### REQUIRED WORK
Set down exactly the lines below, starting at the one that contains "Open the X logo" and ending at the one that contains "This screenshot has", with both of those lines included and nothing else.

### LISTED RECORDS
********

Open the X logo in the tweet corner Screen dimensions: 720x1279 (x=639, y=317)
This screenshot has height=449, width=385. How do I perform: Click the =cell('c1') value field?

********

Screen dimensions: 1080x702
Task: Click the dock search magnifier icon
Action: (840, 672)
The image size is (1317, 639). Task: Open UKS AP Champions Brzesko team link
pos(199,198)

********

### SOLUTION FOR THIS TASK
Open the X logo in the tweet corner Screen dimensions: 720x1279 (x=639, y=317)
This screenshot has height=449, width=385. How do I perform: Click the =cell('c1') value field?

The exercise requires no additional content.